With regards to limitations, first, due to the large slice thickness (4 mm), the true 3D geometry of the femur was difficult to capture and resulted in a jagged structure. The large slice thickness may have resulted in under/over estimation of bone strength as critical bone features may not have been captured in the original scans. To more accurately characterize the shape of the proximal femur, our original scans consisting of 37 slices were interpolated to 329 slices. This approach led to a more correct shape, but small variations in material properties were not truly captured. Second, due to the poor signal-to-noise ratios on some scans, it was difficult to identify the periosteal surface within the intertrochanteric region. To segment, we defined the boundary using semi-automatic region growing and subject-specific thresholds (HMH)37, followed by manual segmentation where needed. Operator judgment had an influence on femoral segmentations and may have induced error. Third, presented MR-FE models of the proximal femur were not validated against mechanical testing, unlike previous QCT-FE studies12,17,18,19,20,21,22. To address this, we adopted similar boundary and loading conditions as previous studies and compared our numerical results25,26,38. However, it would be beneficial to validate MR-FE derived estimates of bone failure load, along with corresponding failure criteria, reported here. Fourth, our study assessed the short-term precision errors of relatively young adults (median age: 27 years), making it difficult to generalize our results beyond the studied age group. Still, our study provides insight into MR-FE measurement precision and supports the application of MR-FE for monitoring bone strength differences. Fifth, in this study we applied short-term precision errors to estimate LSC. Glüer et al.30 though advises to use long-term precision errors (i.e., measures taken over at least 1 year) in the LSC calculation to account for factors such as scanner calibration, drift and differences in operator technique. Unfortunately (and in line with Bonnick et al.31), we found that the logistical difficulties in performing a long-term precision study, compounded with the need to apply linear regression to account for biological changes due to growth and development, made the approach unfeasible. Accordingly, it is important to be cognizant that the LSC presented here may be underestimated.

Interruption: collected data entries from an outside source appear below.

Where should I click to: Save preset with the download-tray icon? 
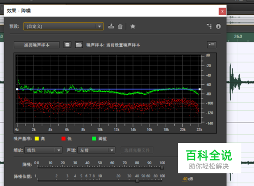tap(111, 26)
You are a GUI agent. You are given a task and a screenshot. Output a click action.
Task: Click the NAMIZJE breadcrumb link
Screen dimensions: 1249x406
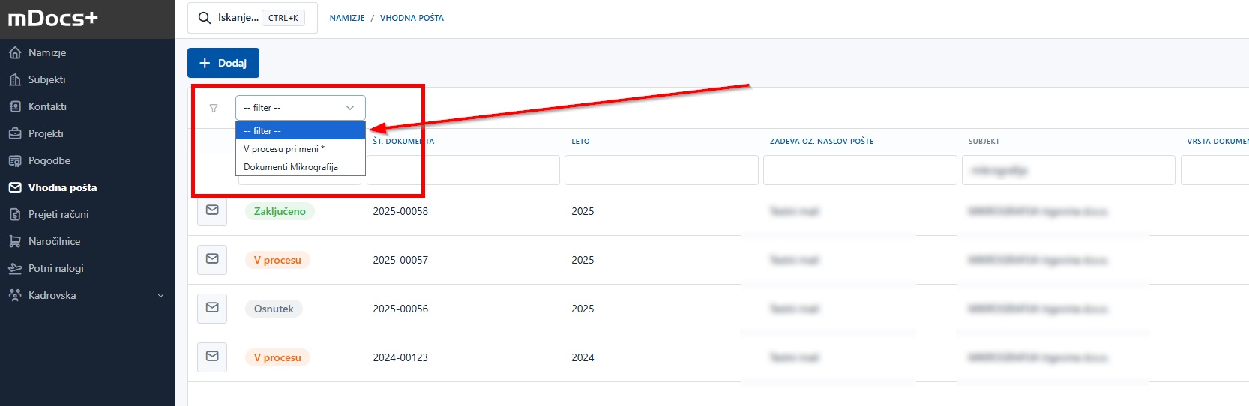click(x=347, y=18)
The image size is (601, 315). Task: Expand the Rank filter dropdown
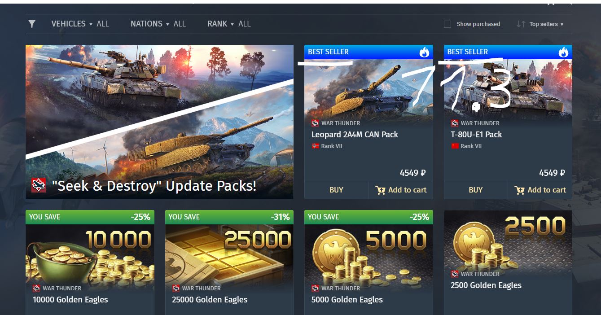pos(229,24)
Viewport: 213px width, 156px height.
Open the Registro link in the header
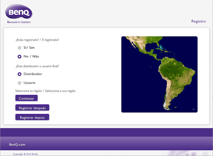click(x=198, y=21)
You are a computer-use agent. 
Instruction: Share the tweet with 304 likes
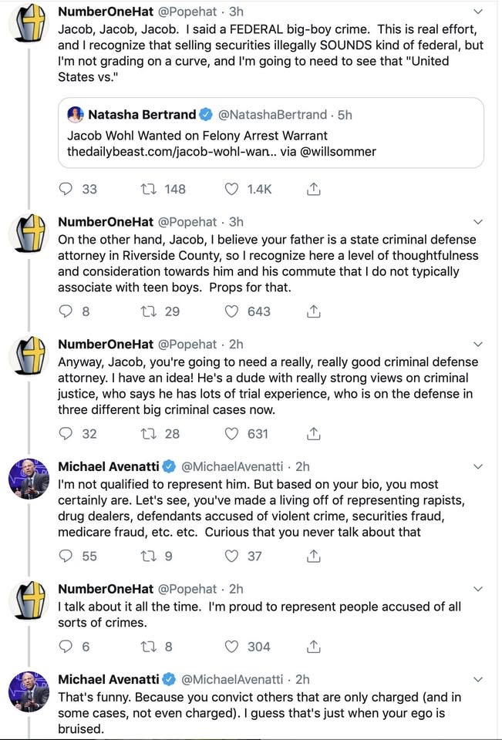pyautogui.click(x=314, y=647)
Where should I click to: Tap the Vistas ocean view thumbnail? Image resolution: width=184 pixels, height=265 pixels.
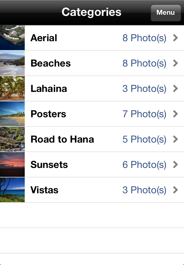(12, 190)
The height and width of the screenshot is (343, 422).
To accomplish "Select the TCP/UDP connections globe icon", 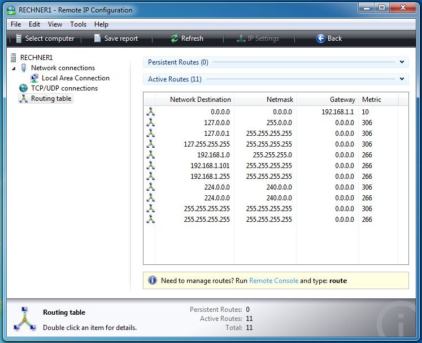I will (x=23, y=88).
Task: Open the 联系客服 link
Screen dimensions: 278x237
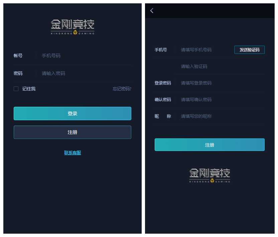Action: (x=73, y=153)
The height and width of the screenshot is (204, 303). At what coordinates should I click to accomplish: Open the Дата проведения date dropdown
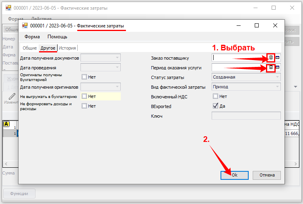coord(117,67)
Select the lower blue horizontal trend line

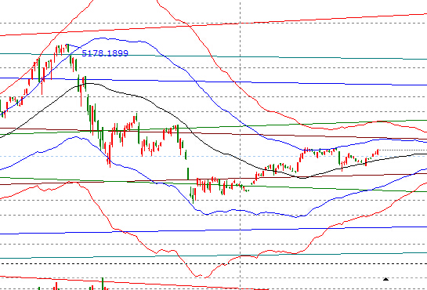tap(213, 230)
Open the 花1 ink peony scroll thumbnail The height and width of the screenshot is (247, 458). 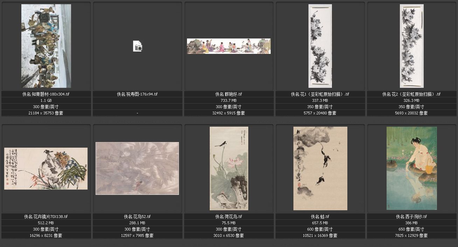[x=320, y=46]
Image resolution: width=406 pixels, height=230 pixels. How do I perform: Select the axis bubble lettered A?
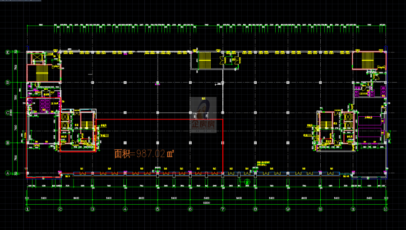coord(7,173)
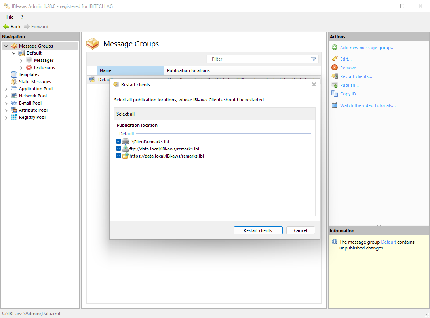Click the video-tutorials TV icon
This screenshot has height=318, width=430.
click(x=335, y=105)
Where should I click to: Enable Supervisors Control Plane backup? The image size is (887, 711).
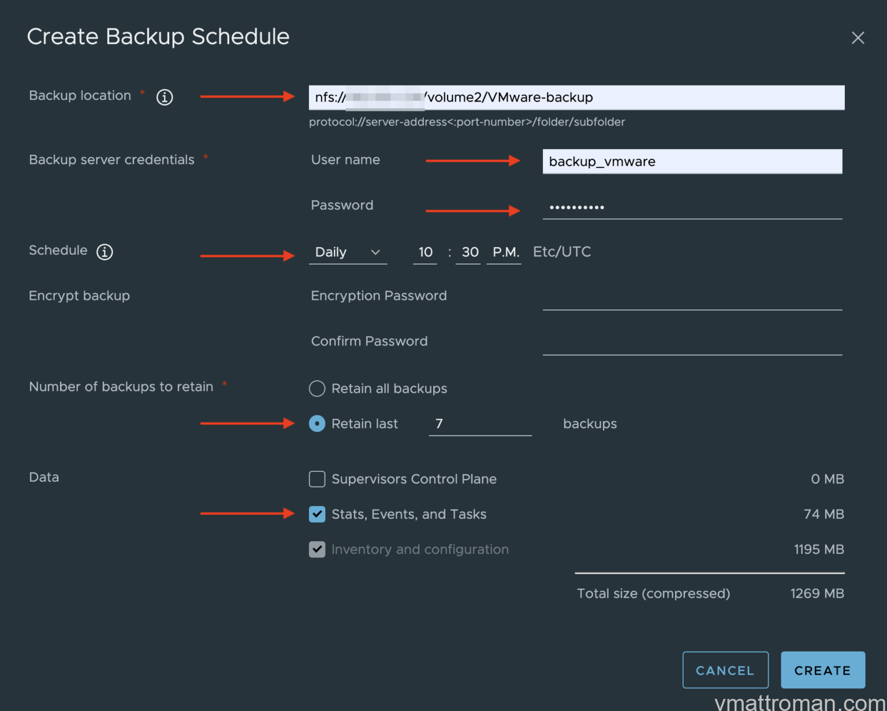point(317,479)
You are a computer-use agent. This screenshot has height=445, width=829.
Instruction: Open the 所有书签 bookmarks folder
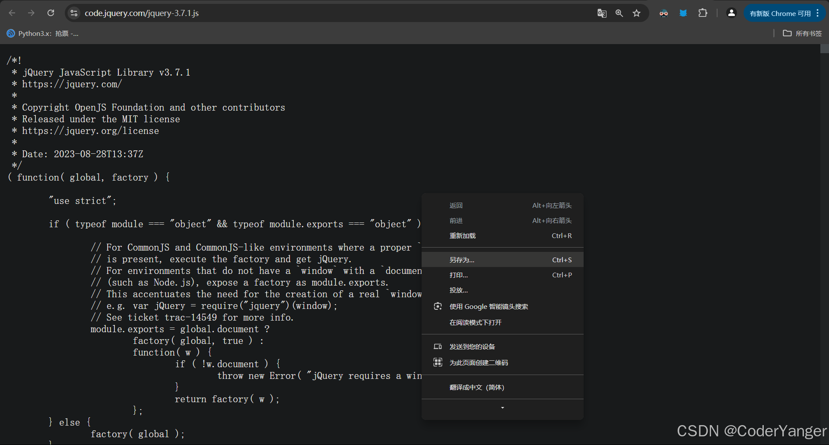(x=802, y=33)
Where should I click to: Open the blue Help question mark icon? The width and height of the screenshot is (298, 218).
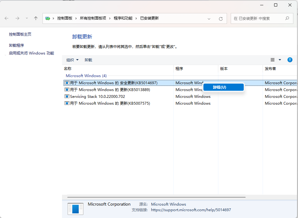coord(290,60)
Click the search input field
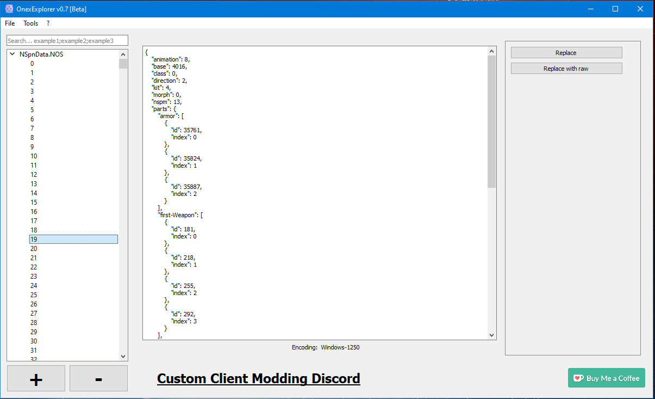The width and height of the screenshot is (655, 399). click(x=67, y=41)
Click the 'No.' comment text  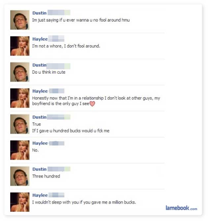pyautogui.click(x=35, y=150)
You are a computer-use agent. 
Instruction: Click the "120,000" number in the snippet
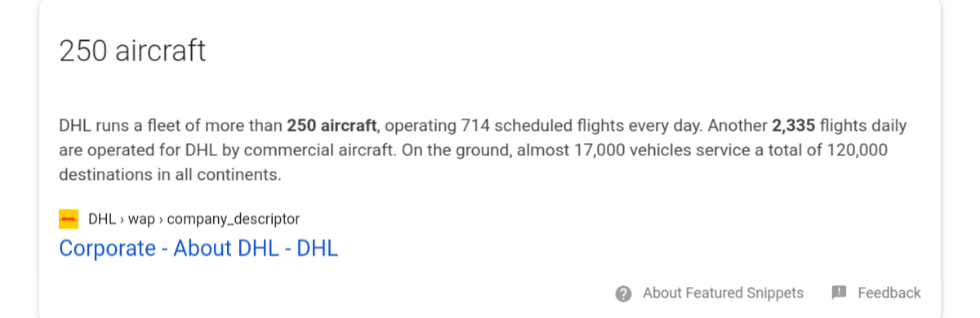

In conclusion, this study found that short-term precision errors were less than 11.8% for the two loading configurations. Precision errors ranged from 3.3% to 11.8% for regional stress and strain mean outcomes, and 5.8% to 9.0% for failure loads. This is the first study to assess the short-term in vivo precision error of MR-FE outcomes for fall and stance loading configurations at the proximal femur. Results from this study demonstrate that MR-FE outcomes are a promising non-invasive technique for monitoring femoral strength in vivo and may guide future studies in their assessment of femoral strength.